Copy the lines below word for word, starting at the one that contains "Given: Uncheck Show clock and date" and ending at the one that contains "[x=637, y=317]", with both of those lines included.

The input
• • • •

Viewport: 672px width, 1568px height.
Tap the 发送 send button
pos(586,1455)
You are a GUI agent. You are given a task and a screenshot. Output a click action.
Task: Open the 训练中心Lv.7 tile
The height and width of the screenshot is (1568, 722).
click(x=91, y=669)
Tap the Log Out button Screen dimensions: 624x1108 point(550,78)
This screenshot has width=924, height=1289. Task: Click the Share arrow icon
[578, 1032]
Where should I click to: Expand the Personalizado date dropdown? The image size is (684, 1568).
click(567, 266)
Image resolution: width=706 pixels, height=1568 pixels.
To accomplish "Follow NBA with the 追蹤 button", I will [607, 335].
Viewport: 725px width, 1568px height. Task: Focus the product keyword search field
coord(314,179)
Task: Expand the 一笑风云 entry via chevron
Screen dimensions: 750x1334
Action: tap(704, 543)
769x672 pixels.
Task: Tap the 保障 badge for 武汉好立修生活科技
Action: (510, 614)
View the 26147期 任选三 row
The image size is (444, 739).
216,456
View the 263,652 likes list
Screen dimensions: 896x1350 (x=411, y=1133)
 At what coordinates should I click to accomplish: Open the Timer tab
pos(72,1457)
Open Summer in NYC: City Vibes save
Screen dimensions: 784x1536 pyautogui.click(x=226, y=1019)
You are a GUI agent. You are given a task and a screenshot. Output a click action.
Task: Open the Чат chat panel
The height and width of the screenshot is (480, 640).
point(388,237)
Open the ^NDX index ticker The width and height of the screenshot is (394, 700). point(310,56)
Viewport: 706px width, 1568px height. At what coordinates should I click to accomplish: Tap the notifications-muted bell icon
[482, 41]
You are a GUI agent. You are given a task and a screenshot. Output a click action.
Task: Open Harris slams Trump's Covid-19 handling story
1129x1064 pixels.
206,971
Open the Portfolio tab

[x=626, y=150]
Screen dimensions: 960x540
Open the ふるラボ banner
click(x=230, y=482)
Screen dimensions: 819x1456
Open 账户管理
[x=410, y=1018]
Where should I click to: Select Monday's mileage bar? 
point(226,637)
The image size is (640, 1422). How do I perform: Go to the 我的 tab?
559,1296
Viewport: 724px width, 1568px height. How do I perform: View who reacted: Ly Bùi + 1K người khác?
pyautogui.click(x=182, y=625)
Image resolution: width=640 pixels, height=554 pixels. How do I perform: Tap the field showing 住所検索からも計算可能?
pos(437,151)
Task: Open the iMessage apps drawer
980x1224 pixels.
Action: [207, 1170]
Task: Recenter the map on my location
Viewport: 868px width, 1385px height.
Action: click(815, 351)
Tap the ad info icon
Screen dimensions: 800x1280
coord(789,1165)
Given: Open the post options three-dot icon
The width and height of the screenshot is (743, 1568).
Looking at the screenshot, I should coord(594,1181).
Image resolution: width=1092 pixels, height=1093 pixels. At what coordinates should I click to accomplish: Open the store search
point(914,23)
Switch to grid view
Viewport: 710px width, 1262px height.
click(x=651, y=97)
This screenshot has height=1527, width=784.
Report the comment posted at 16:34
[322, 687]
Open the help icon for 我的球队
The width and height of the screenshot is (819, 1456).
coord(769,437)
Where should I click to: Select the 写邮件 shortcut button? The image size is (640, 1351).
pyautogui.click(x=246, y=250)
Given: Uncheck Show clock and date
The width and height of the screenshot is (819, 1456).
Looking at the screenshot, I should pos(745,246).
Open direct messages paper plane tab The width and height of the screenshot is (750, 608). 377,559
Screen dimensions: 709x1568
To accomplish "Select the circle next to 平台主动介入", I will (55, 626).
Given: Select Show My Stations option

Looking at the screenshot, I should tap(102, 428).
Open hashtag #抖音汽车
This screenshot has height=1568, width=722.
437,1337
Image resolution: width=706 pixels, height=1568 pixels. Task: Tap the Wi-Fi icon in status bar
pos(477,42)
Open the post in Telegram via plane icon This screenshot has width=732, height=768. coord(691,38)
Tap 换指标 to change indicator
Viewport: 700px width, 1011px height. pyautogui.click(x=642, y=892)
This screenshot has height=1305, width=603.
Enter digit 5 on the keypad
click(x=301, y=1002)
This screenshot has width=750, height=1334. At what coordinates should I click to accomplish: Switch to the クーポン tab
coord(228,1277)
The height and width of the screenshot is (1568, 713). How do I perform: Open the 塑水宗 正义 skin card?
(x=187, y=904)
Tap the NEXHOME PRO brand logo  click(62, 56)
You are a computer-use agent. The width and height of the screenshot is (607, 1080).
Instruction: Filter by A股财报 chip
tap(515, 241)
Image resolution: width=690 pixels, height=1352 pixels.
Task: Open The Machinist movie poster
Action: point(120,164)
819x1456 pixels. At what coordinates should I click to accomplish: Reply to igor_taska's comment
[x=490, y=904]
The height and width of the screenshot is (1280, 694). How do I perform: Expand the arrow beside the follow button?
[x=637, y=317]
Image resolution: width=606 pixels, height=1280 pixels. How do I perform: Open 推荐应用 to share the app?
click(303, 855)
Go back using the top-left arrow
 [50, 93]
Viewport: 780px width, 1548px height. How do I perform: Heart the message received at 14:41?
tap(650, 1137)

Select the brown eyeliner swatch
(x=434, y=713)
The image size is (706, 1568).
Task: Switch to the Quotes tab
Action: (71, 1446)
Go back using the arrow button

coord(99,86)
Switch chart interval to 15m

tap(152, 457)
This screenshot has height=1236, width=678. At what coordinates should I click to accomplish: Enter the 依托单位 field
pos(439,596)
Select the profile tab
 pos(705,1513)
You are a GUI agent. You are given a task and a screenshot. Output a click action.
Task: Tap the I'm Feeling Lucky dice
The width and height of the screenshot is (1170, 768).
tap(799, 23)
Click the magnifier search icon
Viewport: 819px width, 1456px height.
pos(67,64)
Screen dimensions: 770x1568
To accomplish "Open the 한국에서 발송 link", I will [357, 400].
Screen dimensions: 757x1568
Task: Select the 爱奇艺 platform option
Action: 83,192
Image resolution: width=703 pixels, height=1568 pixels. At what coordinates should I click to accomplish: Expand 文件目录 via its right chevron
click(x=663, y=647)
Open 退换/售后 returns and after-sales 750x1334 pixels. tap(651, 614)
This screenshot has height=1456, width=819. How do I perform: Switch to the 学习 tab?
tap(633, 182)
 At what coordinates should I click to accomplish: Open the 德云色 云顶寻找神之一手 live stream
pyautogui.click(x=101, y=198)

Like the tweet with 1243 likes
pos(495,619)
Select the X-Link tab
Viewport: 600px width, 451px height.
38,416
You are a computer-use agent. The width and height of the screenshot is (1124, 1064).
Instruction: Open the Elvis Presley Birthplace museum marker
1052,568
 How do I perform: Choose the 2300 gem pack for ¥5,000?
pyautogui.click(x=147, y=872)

• • • •

Answer below
Given: Uncheck Show clock and date
The width and height of the screenshot is (819, 1456).
Looking at the screenshot, I should pos(745,246).
Open direct messages paper plane tab The width and height of the screenshot is (750, 608). 377,559
Screen dimensions: 709x1568
To accomplish "Select the circle next to 平台主动介入", I will (55, 626).
Given: Select Show My Stations option

Looking at the screenshot, I should tap(102, 428).
Open hashtag #抖音汽车
This screenshot has height=1568, width=722.
437,1337
Image resolution: width=706 pixels, height=1568 pixels. Task: Tap the Wi-Fi icon in status bar
pos(477,42)
Open the post in Telegram via plane icon This screenshot has width=732, height=768. coord(691,38)
Tap 换指标 to change indicator
Viewport: 700px width, 1011px height. pyautogui.click(x=642, y=892)
This screenshot has height=1305, width=603.
Enter digit 5 on the keypad
click(x=301, y=1002)
This screenshot has width=750, height=1334. At what coordinates should I click to accomplish: Switch to the クーポン tab
coord(228,1277)
The height and width of the screenshot is (1568, 713). How do I perform: Open the 塑水宗 正义 skin card?
(x=187, y=904)
Tap the NEXHOME PRO brand logo  click(62, 56)
You are a computer-use agent. The width and height of the screenshot is (607, 1080).
Instruction: Filter by A股财报 chip
tap(515, 241)
Image resolution: width=690 pixels, height=1352 pixels.
Task: Open The Machinist movie poster
Action: point(120,164)
819x1456 pixels. At what coordinates should I click to accomplish: Reply to igor_taska's comment
[x=490, y=904]
The height and width of the screenshot is (1280, 694). How do I perform: Expand the arrow beside the follow button?
[x=637, y=317]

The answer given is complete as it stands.